— Problem to work on —
Please retype the material from the line with "has height=760, width=1520." to the line with "Looking at the screenshot, I should point(775,156).", exactly as it appears.

— Extracted data —
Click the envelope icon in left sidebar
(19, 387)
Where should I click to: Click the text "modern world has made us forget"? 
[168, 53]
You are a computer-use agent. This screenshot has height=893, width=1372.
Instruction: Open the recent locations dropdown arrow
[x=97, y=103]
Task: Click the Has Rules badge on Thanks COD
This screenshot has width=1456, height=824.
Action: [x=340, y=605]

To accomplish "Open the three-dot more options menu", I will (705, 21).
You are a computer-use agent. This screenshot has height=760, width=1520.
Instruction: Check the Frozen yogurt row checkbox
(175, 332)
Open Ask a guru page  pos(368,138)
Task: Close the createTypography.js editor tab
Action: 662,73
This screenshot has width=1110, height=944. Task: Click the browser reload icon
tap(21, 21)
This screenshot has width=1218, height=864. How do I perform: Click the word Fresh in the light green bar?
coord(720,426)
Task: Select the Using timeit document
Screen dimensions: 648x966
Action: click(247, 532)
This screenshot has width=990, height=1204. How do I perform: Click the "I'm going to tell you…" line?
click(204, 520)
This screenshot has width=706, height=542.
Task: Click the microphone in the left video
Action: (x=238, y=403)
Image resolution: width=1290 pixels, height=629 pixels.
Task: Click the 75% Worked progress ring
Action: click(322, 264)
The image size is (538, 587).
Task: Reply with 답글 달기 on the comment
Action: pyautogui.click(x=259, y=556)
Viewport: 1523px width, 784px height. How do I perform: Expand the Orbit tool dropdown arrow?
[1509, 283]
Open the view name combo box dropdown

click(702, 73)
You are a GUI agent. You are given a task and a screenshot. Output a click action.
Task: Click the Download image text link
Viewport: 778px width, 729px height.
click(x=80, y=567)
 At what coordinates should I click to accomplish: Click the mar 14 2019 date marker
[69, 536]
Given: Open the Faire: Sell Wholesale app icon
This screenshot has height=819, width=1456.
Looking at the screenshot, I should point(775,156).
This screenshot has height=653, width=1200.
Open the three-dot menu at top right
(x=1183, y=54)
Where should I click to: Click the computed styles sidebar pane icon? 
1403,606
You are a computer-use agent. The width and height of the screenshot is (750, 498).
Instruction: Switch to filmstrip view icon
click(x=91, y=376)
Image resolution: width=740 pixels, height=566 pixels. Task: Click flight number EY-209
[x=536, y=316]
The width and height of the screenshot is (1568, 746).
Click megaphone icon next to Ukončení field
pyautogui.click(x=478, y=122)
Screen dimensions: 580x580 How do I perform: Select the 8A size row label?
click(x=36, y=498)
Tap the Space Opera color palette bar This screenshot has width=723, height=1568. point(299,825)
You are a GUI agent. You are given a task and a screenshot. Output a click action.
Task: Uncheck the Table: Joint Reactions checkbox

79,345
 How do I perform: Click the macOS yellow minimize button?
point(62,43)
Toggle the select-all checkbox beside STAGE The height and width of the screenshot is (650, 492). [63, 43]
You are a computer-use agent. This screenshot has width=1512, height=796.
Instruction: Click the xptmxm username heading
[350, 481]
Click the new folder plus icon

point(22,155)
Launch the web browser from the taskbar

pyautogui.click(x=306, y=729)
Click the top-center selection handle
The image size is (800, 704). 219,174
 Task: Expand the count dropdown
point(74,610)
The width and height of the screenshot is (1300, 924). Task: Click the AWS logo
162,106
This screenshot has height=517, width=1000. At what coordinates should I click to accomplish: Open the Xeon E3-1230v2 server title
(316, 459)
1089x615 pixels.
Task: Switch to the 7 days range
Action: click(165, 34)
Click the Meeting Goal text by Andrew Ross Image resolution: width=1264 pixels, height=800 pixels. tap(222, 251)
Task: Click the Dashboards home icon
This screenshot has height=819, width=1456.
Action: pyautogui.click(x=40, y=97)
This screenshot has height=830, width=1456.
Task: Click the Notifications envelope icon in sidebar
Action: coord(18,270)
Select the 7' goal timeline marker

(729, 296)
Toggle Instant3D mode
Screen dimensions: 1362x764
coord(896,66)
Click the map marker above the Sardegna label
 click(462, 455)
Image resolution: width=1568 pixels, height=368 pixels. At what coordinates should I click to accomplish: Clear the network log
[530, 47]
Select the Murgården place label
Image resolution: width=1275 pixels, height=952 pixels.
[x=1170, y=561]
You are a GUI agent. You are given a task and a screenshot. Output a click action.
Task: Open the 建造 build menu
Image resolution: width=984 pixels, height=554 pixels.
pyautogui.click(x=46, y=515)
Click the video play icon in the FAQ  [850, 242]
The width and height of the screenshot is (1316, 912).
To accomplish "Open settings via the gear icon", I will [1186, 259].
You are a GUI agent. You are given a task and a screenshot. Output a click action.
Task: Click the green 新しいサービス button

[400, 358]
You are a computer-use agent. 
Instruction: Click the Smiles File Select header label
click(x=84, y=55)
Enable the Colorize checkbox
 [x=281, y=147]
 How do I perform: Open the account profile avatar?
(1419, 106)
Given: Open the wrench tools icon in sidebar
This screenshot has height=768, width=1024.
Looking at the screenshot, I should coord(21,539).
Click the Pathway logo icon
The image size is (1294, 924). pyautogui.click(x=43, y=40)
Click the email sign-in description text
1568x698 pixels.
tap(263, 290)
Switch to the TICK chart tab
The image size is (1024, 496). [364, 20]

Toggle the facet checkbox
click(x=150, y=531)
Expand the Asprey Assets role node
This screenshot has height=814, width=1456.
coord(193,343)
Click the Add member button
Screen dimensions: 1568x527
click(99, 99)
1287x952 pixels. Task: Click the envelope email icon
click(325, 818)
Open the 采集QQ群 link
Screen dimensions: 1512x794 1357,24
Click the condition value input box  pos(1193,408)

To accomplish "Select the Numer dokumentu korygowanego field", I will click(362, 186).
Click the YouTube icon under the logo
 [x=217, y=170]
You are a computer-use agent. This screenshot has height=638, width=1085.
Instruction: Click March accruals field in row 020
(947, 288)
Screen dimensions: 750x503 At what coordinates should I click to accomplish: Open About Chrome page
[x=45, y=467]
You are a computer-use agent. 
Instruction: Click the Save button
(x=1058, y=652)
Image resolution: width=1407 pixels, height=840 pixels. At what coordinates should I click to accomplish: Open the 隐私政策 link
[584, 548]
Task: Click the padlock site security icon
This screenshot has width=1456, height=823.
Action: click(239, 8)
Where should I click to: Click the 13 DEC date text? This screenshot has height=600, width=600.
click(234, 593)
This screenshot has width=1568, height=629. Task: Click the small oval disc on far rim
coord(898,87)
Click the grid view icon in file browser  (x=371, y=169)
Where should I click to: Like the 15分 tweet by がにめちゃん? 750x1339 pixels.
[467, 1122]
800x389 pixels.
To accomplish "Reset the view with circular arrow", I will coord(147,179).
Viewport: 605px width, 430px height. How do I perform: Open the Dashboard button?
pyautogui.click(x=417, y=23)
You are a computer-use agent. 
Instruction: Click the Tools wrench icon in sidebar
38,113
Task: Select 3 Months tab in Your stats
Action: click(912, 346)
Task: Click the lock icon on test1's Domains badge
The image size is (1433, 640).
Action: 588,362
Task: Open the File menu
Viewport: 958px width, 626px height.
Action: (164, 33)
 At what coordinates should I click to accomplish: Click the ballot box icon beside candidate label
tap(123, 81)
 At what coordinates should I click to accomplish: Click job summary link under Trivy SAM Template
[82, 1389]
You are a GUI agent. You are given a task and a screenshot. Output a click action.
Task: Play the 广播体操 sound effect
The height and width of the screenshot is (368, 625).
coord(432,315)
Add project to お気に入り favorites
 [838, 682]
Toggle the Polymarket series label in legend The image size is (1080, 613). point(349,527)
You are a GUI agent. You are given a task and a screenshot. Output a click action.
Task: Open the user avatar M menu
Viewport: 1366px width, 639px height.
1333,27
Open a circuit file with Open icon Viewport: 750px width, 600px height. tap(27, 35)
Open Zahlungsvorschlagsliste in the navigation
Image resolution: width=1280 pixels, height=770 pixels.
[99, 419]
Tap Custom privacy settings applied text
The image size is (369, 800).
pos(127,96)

— The solution —
You are a computer-use agent. This screenshot has height=760, width=1520.
Instruction: Check the Frozen yogurt row checkbox
(175, 332)
Open Ask a guru page  pos(368,138)
Task: Close the createTypography.js editor tab
Action: 662,73
This screenshot has width=1110, height=944. Task: Click the browser reload icon
tap(21, 21)
This screenshot has width=1218, height=864. How do I perform: Click the word Fresh in the light green bar?
coord(720,426)
Task: Select the Using timeit document
Screen dimensions: 648x966
Action: click(247, 532)
This screenshot has width=990, height=1204. How do I perform: Click the "I'm going to tell you…" line?
click(204, 520)
This screenshot has width=706, height=542.
Task: Click the microphone in the left video
Action: (x=238, y=403)
Image resolution: width=1290 pixels, height=629 pixels.
Task: Click the 75% Worked progress ring
Action: click(322, 264)
The image size is (538, 587).
Task: Reply with 답글 달기 on the comment
Action: pyautogui.click(x=259, y=556)
Viewport: 1523px width, 784px height. How do I perform: Expand the Orbit tool dropdown arrow?
[1509, 283]
Open the view name combo box dropdown

click(702, 73)
You are a GUI agent. You are given a task and a screenshot. Output a click action.
Task: Click the Download image text link
Viewport: 778px width, 729px height.
click(x=80, y=567)
 At what coordinates should I click to accomplish: Click the mar 14 2019 date marker
[69, 536]
Given: Open the Faire: Sell Wholesale app icon
This screenshot has height=819, width=1456.
Looking at the screenshot, I should point(775,156).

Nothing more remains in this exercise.